* **TASKS AND EXERCISES**
[A] In the thread about the shortest way through all points, which heuristic does the reply call the simplest one with reasonable performance?
[B] From the thread about the shortest way through all points, extract the passage that begins with the words "The simplest heuristic" and stops after the words "it's an improvement.".

* **PROVIDED TEXT**
######

Shortest way between two points by going through all other points from point collection

Given a point collection defined by x and y coordinates.
In this collection I get the start point, the end point and all the other n-2 points.
I have to find the shortest way between the start point and end point by going through all the other points. The shortest way is defined by its value and if possible the crossing point order.
At a first look this seems to be a graph problem, but i am not so sure about that right now, any way i am trying to find this shortest way by using only geometric relations since currently all the information that i have is only the x and y coordinates of the points, and which point is the start point and which is the end point.
My question is, can this way be found by using only geometric relations?
I am trying to implement this in C#, so if some helpful packages are available please let me know.

The simplest heuristic with reasonable performance is 2-opt. Put the points in an array, with the start point first and the end point last, and repeatedly attempt to improve the solution as follows. Choose a starting index i and an ending index j and reverse the subarray from i to j. If the total cost is less, then keep this change, otherwise undo it. Note that the total cost will be less if and only if d(p[i - 1], p[i]) + d(p[j], p[j + 1]) > d(p[i - 1], p[j]) + d(p[i], p[j + 1]), so you can avoid performing the swap unless it's an improvement.

######

[Records of locating words and elements]
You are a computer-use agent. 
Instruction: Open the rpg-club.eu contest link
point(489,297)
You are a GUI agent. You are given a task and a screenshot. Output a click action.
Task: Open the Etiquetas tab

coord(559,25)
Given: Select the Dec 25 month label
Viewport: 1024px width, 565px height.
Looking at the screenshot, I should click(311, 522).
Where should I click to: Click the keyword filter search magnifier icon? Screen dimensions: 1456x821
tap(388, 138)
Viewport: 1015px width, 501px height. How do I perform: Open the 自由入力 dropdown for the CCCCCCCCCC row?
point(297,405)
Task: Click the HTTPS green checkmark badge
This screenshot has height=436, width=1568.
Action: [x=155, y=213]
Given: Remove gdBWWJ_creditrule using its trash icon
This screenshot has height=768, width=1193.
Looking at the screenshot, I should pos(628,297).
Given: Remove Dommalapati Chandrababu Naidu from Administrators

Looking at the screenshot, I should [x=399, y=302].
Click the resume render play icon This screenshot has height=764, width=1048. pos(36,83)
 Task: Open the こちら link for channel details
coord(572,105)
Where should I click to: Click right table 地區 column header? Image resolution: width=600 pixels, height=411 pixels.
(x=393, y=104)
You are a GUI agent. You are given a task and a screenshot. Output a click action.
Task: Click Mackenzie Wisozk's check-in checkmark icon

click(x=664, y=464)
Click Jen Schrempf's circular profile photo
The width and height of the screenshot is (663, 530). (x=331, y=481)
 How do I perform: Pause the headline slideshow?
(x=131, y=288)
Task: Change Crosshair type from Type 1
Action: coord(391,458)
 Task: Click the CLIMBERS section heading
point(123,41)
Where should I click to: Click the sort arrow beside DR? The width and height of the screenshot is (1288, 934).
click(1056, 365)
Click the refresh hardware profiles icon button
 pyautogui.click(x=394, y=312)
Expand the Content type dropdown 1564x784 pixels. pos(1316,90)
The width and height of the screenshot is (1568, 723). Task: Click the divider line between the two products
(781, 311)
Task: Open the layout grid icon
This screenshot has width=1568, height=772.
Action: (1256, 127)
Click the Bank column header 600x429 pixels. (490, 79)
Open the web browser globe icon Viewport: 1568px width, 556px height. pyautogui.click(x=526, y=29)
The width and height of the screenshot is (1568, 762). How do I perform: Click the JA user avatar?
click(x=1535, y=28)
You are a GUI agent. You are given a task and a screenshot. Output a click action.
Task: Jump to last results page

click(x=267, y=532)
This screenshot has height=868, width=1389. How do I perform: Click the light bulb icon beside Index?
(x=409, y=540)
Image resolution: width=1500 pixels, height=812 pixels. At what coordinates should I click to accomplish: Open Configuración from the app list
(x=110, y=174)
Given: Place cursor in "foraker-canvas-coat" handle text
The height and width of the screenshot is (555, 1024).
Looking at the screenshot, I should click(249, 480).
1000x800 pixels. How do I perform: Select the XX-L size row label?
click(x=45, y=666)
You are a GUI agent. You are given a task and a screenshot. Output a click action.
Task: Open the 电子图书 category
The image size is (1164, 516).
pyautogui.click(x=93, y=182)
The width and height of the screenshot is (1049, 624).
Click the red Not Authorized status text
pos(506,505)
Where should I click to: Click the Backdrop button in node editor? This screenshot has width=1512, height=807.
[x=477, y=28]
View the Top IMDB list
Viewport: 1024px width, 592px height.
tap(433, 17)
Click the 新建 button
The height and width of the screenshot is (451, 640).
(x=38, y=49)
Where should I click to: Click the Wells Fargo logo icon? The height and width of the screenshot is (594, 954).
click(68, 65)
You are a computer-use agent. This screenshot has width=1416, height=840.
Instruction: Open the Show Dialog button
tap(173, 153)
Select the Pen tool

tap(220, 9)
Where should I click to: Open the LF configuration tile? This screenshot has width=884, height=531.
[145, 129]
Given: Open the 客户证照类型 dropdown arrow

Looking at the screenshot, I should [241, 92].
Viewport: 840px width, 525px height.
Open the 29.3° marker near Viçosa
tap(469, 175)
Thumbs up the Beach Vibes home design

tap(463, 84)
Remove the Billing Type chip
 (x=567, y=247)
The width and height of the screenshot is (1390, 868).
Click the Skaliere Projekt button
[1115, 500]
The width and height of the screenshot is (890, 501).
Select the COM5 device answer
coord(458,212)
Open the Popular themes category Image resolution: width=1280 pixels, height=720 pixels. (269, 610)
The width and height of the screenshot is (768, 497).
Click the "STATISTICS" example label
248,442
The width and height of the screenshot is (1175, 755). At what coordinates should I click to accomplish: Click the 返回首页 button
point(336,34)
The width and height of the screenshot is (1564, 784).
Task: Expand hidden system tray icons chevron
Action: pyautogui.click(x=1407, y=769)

######

* **RESPONSES TO THE TASKS**
[A] 2-opt

[B]
The simplest heuristic with reasonable performance is 2-opt. Put the points in an array, with the start point first and the end point last, and repeatedly attempt to improve the solution as follows. Choose a starting index i and an ending index j and reverse the subarray from i to j. If the total cost is less, then keep this change, otherwise undo it. Note that the total cost will be less if and only if d(p[i - 1], p[i]) + d(p[j], p[j + 1]) > d(p[i - 1], p[j]) + d(p[i], p[j + 1]), so you can avoid performing the swap unless it's an improvement.